Mutant SOD1^G93A microglia are more neurotoxic relative to wild-type microglia

Recent studies suggest that microglia over-expressing mutant human superoxide dismutase (mSOD1^G93A) may contribute to motoneuron death in a transgenic mouse model of familial amyotrophic lateral sclerosis. To further assess the relative neurotoxicity of wild-type microglia, mSOD1 ^G93A microglia, and microglia over-expressing wild-type human SOD1, we used primary cultures of microglia and motoneurons in the presence and absence of lipopolysaccharide stimulation.
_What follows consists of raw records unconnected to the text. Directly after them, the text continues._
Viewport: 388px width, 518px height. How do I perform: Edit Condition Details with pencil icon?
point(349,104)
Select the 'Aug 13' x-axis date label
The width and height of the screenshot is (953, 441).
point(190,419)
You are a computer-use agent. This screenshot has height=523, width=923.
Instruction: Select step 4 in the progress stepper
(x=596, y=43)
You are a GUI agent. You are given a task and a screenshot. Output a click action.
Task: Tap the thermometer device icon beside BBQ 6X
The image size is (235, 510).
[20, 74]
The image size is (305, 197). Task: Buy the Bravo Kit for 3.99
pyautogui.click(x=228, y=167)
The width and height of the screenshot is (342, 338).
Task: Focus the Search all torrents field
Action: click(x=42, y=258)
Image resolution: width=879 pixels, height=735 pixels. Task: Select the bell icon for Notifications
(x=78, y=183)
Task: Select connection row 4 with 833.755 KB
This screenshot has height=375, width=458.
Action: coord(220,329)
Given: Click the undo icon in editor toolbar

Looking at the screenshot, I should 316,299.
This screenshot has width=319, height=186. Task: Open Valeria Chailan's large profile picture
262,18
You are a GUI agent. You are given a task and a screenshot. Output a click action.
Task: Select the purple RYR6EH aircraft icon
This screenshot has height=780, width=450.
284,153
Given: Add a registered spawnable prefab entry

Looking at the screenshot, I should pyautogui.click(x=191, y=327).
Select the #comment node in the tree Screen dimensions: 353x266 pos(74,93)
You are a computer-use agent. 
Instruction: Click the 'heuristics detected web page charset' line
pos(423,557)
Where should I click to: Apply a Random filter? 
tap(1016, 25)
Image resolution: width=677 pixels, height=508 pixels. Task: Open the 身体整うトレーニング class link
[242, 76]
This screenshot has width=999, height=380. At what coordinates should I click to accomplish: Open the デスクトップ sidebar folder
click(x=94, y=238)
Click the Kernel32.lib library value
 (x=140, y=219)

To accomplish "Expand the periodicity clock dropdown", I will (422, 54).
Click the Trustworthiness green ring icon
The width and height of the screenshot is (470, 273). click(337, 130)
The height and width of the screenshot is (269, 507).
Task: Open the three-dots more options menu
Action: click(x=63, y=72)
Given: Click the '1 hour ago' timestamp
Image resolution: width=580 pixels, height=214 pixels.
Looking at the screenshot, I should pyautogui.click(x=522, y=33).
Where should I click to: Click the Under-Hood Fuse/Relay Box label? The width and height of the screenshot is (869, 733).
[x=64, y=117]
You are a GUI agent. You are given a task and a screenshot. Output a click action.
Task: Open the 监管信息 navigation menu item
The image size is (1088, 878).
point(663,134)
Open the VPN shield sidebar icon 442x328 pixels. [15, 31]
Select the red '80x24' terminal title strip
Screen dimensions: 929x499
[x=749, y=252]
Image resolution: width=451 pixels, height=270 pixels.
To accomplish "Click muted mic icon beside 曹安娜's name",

Following activation with lipopolysaccharide, mSOD1^G93A microglia released more nitric oxide, more superoxide, and less insulin-like growth factor-1 than wild-type microglia. In microglia/motoneuron co-cultures, mSOD1^G93A microglia induced more motoneuron death and decreased neurite numbers and length compared with wild-type microglia. Mutant SOD1^G93A microglia also induced more motoneuron injury than microglia over-expressing wild-type human SOD1 in microglia/motoneuron co-cultures. Motoneuron survival was inversely correlated with nitrate + nitrite concentrations in mSOD1^G93A co-cultures, suggesting the important role of nitric oxide in microglia-induced motoneuron injury. Thus, relative to wild-type microglia, mSOD1^G93A microglia were more neurotoxic and induced more motoneuron injury than similarly treated wild-type microglia.